== Task brief ==
Reproduce the lines from the one holding "Instruction: Toggle the" to the end of the entries. Include both ends and change nothing.

[[ Data to use, beginning ]]

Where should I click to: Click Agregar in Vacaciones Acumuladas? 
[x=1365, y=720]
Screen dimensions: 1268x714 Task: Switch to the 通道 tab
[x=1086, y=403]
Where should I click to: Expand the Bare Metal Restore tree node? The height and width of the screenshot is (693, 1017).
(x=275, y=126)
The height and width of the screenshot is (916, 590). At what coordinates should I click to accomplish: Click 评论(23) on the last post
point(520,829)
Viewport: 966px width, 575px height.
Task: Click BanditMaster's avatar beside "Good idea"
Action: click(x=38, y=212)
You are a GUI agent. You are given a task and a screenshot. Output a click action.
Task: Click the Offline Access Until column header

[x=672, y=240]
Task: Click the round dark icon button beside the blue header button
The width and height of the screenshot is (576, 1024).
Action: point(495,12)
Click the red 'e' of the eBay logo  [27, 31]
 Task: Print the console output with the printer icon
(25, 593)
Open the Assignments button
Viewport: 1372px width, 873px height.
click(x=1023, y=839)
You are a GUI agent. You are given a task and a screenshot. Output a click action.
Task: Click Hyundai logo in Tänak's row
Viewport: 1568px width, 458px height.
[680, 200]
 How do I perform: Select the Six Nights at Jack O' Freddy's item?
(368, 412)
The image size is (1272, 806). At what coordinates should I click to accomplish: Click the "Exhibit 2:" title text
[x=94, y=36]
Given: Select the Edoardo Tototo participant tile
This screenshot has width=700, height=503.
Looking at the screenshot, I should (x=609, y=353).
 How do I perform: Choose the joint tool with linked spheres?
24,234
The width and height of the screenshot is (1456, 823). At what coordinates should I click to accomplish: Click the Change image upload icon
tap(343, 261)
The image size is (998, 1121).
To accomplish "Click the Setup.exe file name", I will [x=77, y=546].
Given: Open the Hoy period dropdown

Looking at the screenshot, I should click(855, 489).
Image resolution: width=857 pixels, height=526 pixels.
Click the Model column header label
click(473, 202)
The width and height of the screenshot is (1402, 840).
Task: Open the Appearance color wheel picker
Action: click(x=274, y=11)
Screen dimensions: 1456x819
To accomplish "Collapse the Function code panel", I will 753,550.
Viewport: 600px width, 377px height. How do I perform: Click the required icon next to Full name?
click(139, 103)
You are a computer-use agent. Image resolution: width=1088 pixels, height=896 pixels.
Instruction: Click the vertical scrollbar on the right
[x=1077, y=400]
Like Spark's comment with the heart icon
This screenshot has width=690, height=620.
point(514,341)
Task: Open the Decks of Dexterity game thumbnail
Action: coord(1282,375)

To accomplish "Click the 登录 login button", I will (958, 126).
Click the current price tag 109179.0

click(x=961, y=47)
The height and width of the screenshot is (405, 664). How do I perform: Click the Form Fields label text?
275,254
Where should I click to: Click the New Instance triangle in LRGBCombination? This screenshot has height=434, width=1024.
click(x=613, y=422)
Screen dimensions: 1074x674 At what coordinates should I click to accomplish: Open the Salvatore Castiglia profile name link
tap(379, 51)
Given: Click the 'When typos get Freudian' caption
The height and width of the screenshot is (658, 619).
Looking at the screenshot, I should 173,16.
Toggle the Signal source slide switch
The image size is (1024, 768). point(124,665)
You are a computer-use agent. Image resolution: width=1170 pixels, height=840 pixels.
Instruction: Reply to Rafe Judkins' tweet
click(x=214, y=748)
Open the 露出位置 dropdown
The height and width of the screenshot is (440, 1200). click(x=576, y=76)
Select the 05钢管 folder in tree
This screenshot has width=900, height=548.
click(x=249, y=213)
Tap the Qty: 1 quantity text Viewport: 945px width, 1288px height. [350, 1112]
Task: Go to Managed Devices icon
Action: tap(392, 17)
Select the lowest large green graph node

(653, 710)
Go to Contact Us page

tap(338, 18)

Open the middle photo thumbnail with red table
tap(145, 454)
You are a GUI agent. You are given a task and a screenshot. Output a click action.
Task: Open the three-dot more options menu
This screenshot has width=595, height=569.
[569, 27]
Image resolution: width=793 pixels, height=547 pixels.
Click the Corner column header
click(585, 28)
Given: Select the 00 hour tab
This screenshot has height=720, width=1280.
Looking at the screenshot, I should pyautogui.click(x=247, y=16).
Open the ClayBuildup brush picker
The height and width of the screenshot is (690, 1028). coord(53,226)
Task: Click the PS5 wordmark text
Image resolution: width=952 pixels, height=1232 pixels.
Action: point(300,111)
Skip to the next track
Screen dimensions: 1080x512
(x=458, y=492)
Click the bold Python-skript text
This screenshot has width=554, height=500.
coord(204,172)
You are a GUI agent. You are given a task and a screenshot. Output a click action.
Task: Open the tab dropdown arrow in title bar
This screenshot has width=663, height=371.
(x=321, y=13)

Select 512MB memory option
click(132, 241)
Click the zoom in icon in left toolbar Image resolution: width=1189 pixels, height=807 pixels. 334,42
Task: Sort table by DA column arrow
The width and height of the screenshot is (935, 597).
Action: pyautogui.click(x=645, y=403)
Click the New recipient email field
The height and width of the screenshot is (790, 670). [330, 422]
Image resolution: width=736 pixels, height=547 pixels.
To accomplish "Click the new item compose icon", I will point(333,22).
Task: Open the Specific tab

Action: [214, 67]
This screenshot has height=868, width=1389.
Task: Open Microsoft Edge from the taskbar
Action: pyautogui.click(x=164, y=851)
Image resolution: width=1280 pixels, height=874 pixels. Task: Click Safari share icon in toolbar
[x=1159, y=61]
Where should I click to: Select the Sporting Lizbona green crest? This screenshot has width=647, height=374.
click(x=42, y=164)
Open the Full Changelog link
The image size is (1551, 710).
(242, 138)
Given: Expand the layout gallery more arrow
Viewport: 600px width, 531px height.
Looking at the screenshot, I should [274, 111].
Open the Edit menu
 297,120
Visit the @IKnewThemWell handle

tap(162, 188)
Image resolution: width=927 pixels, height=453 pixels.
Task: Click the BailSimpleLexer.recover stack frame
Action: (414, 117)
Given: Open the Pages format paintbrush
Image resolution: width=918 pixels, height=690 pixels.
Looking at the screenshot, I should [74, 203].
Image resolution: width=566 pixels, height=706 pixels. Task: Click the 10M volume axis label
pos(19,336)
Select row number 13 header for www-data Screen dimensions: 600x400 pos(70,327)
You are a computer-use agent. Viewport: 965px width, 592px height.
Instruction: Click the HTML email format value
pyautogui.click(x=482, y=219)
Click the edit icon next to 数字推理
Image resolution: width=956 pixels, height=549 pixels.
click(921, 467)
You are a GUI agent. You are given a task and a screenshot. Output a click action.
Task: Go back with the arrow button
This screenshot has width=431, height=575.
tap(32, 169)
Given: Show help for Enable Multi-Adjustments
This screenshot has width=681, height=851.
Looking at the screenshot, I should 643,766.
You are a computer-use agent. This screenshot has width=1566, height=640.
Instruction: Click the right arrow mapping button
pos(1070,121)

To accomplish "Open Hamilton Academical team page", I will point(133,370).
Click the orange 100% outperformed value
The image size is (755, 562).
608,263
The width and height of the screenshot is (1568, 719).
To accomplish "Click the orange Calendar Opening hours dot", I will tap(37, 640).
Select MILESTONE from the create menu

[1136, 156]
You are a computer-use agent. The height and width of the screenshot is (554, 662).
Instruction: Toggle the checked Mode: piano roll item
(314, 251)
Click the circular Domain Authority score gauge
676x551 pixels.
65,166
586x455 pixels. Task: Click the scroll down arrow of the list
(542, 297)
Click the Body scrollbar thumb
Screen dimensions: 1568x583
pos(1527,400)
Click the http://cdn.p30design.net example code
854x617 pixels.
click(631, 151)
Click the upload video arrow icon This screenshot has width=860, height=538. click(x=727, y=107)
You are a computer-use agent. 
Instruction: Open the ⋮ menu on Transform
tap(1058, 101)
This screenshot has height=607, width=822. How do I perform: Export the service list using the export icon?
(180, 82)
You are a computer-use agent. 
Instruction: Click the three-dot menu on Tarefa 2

[[ Data to use, end ]]

== Exercise response ==
Instruction: Toggle the checked Mode: piano roll item
(314, 251)
Click the circular Domain Authority score gauge
676x551 pixels.
65,166
586x455 pixels. Task: Click the scroll down arrow of the list
(542, 297)
Click the Body scrollbar thumb
Screen dimensions: 1568x583
pos(1527,400)
Click the http://cdn.p30design.net example code
854x617 pixels.
click(631, 151)
Click the upload video arrow icon This screenshot has width=860, height=538. click(x=727, y=107)
You are a computer-use agent. 
Instruction: Open the ⋮ menu on Transform
tap(1058, 101)
This screenshot has height=607, width=822. How do I perform: Export the service list using the export icon?
(180, 82)
You are a computer-use agent. 
Instruction: Click the three-dot menu on Tarefa 2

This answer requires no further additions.